Set task
Pick out each line in the rows below that contains the string "height", and copy those lines. Only matches with the same capitalization count.

Supplied material
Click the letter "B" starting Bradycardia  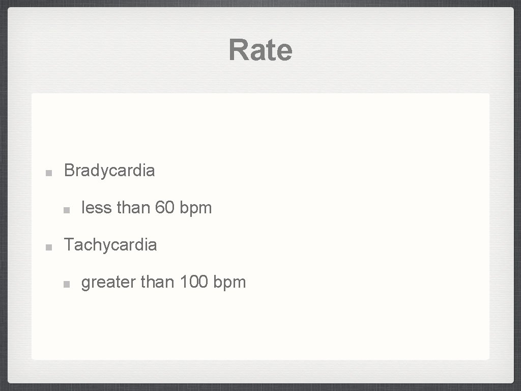point(69,171)
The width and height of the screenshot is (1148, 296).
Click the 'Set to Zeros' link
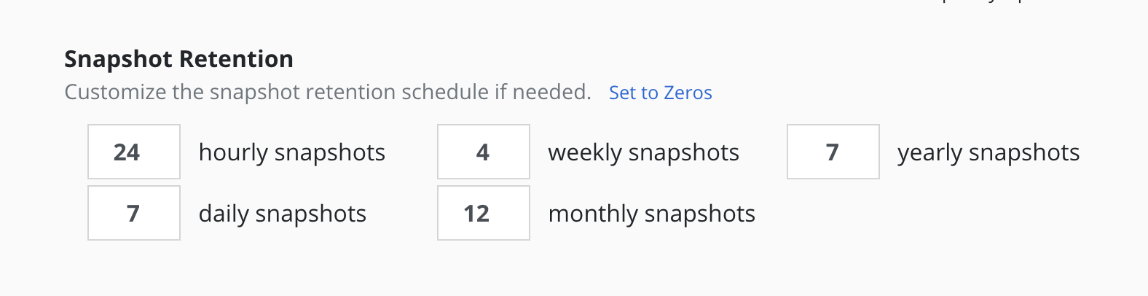tap(660, 93)

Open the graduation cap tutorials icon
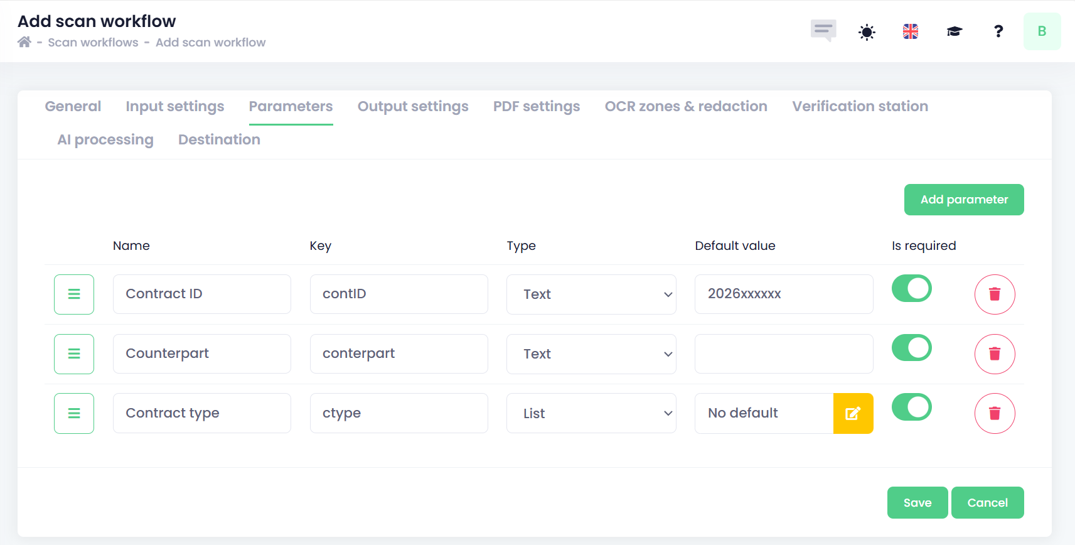pos(955,31)
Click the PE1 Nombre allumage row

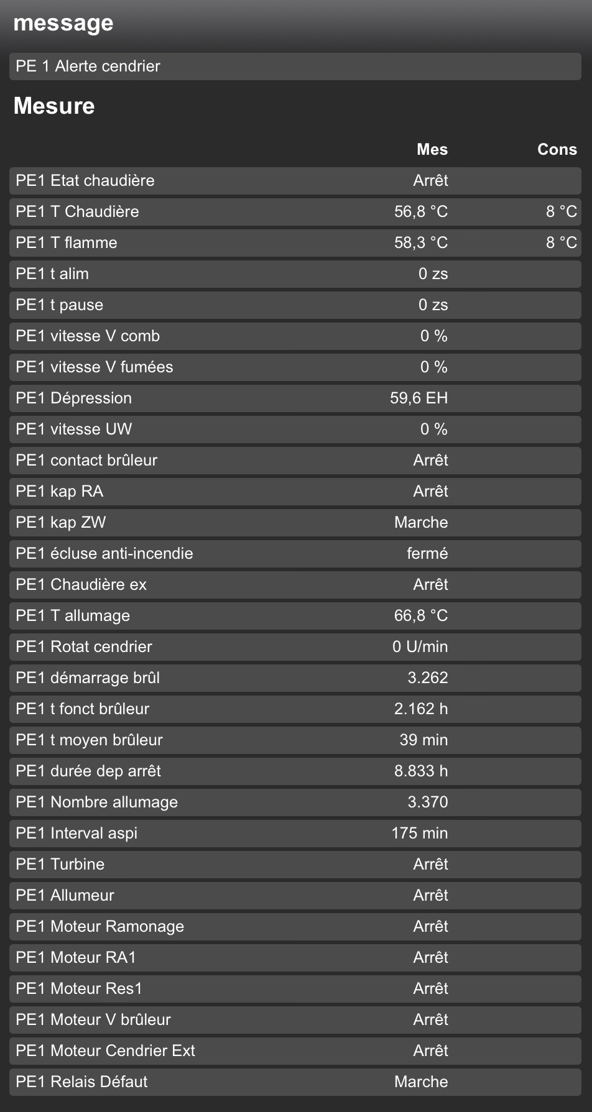pos(295,802)
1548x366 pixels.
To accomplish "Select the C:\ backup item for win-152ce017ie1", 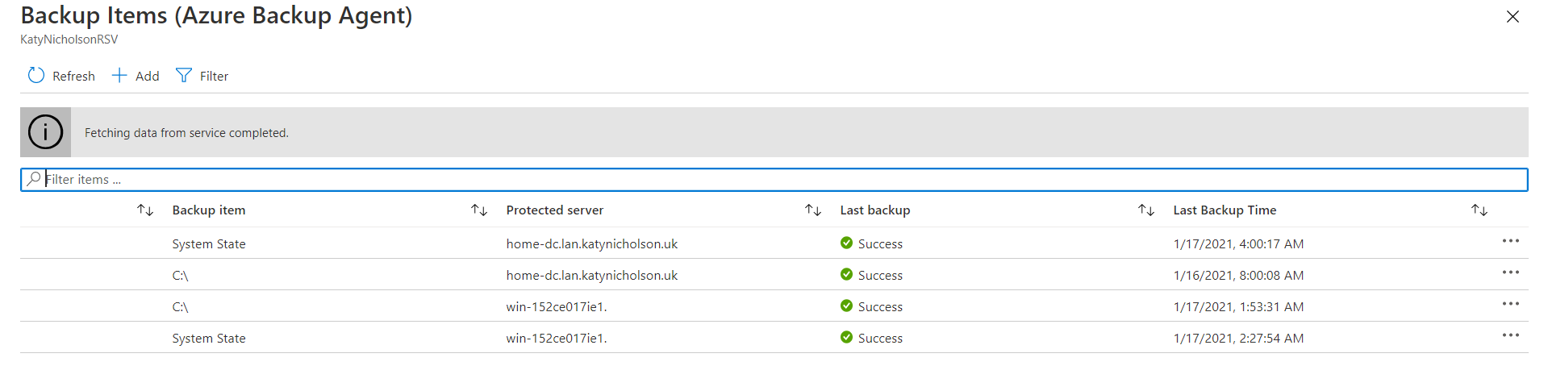I will [x=180, y=307].
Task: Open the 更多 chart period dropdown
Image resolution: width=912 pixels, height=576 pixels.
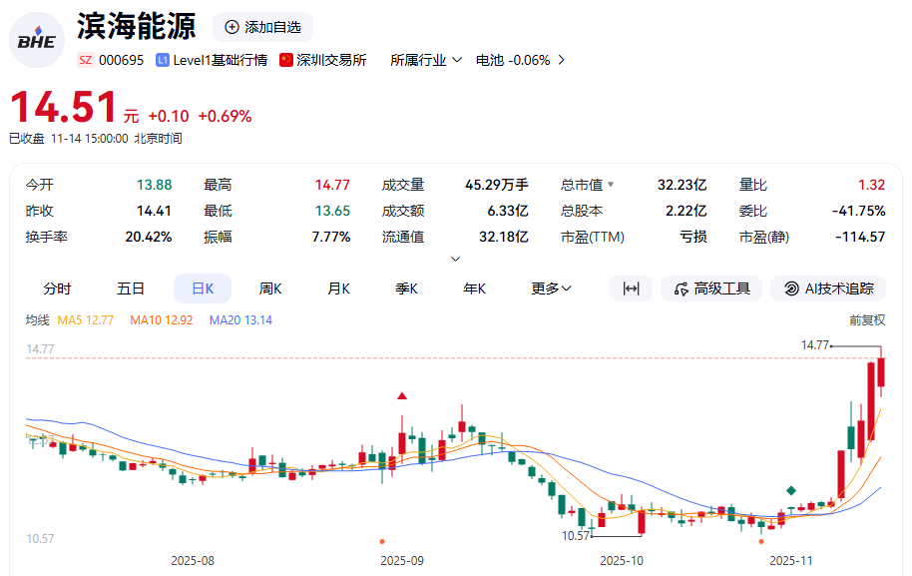Action: pyautogui.click(x=551, y=288)
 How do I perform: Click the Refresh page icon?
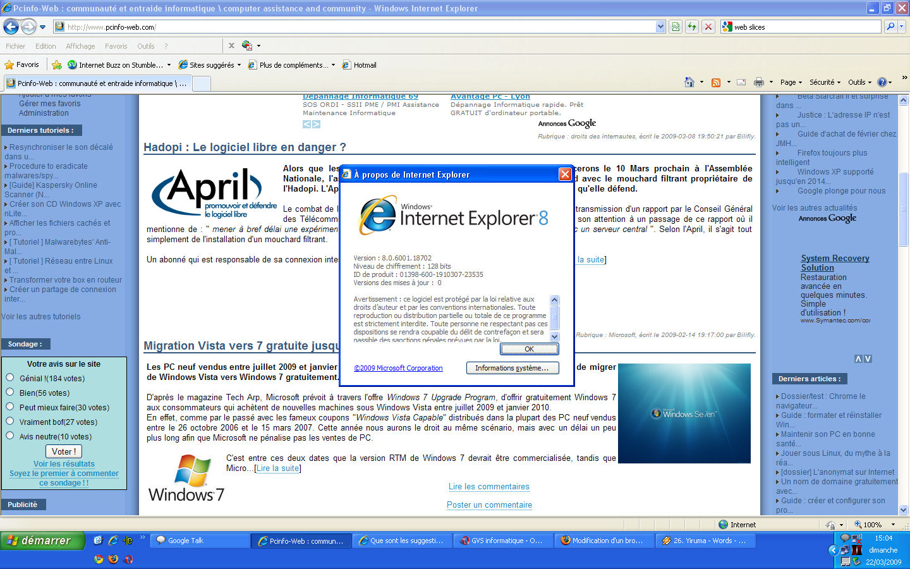click(x=692, y=27)
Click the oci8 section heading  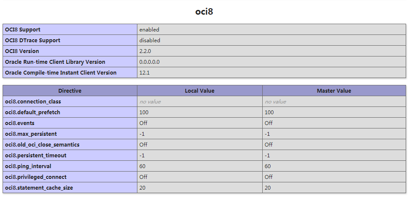click(x=204, y=12)
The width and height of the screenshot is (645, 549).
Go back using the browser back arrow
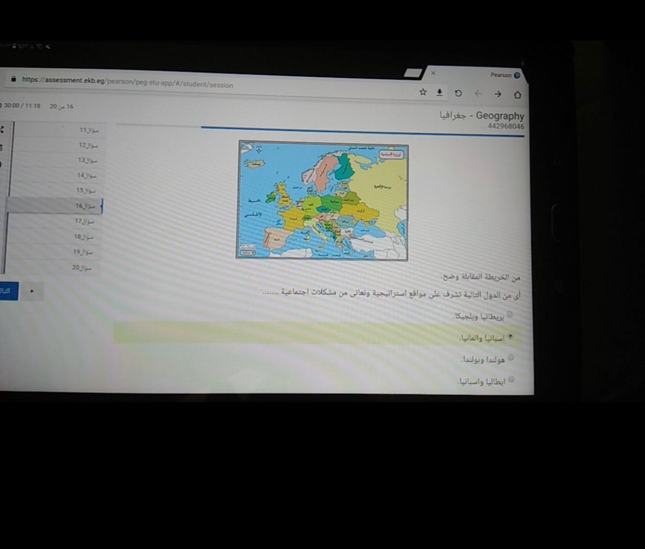tap(478, 94)
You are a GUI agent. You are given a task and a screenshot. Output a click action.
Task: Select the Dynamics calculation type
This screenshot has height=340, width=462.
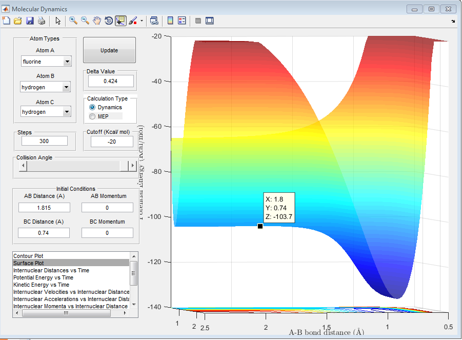pyautogui.click(x=92, y=107)
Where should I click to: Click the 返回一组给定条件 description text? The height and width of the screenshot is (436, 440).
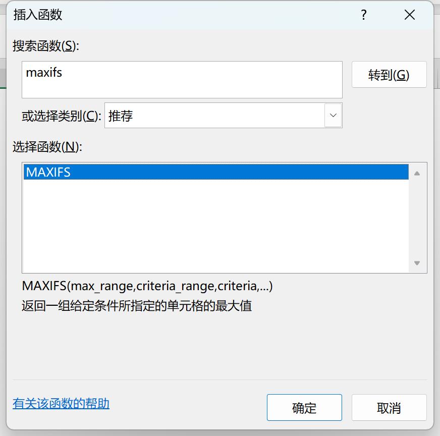click(x=137, y=305)
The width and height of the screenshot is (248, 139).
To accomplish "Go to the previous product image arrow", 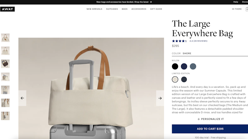I will pos(22,98).

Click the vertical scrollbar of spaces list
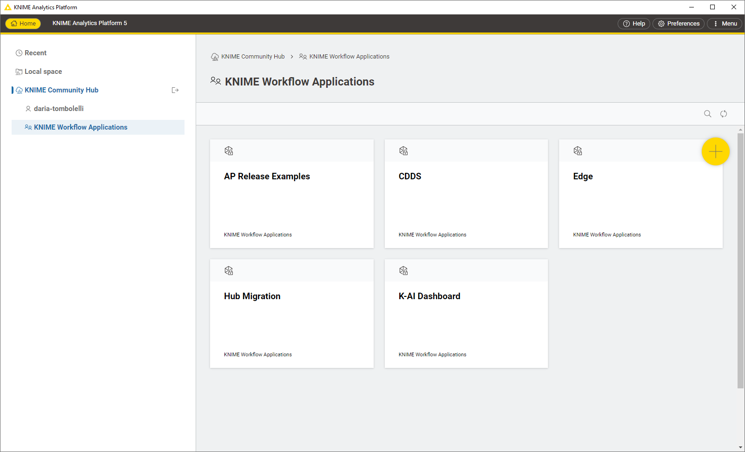coord(740,260)
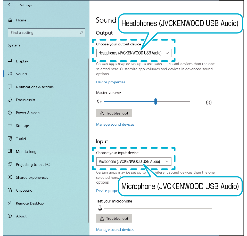
Task: Select Multitasking in the sidebar
Action: pyautogui.click(x=26, y=152)
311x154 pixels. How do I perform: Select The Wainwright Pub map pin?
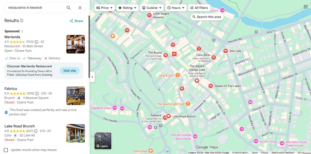[x=188, y=103]
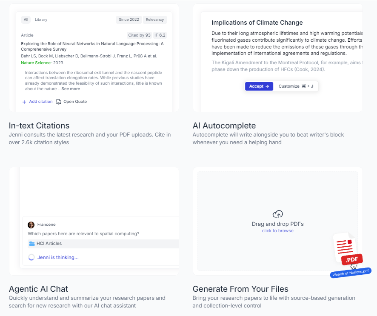Click the Wealth of Nations.pdf label

(x=351, y=273)
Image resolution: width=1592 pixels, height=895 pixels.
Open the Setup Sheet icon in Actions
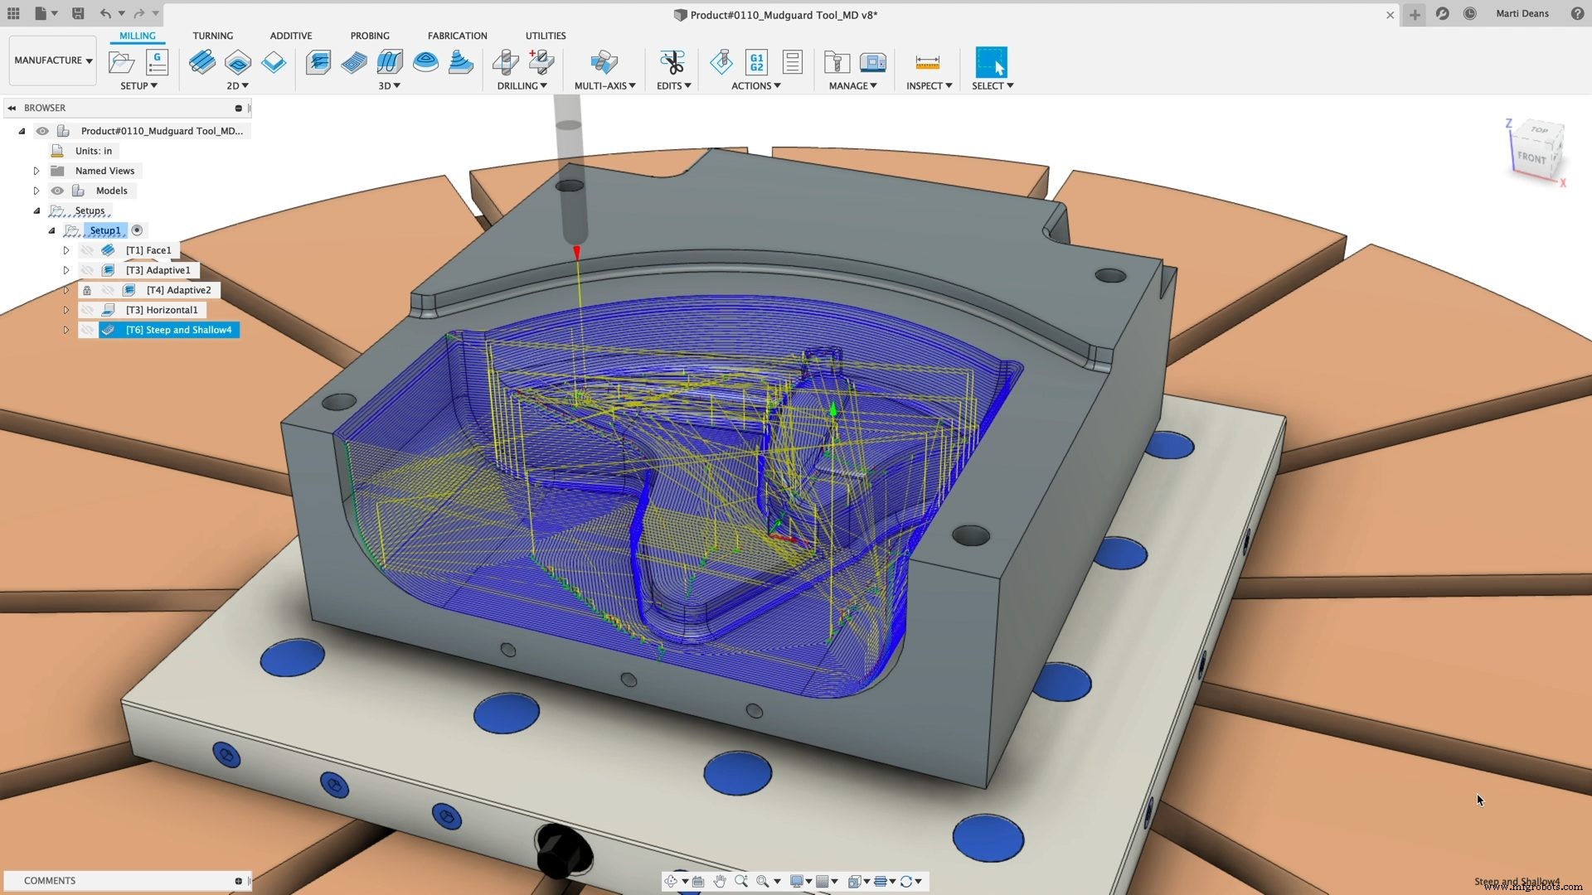click(x=793, y=61)
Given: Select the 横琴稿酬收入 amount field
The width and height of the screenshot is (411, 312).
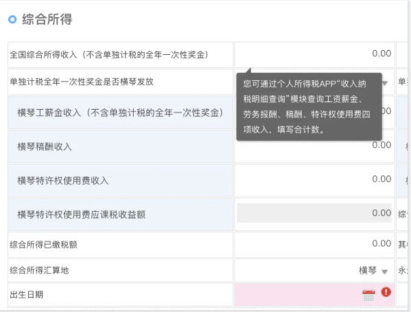Looking at the screenshot, I should (314, 146).
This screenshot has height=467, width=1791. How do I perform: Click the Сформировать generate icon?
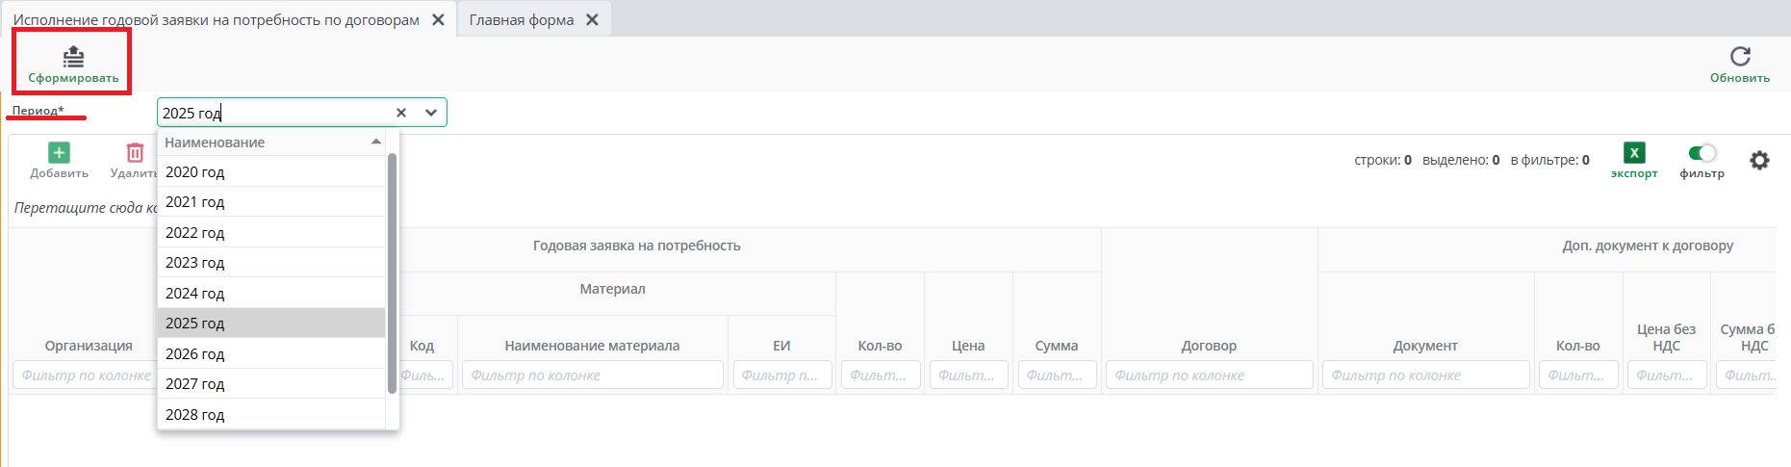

Result below
The width and height of the screenshot is (1148, 296).
Image resolution: width=912 pixels, height=576 pixels.
The width and height of the screenshot is (645, 549).
This screenshot has height=340, width=462.
Where should I click to: Click the 返回一组给定条件 description text? The height and width of the screenshot is (436, 440).
The width and height of the screenshot is (248, 139).
Image resolution: width=1592 pixels, height=895 pixels.
The width and height of the screenshot is (411, 312).
This screenshot has height=467, width=1791. How do I perform: Click the Сформировать generate icon?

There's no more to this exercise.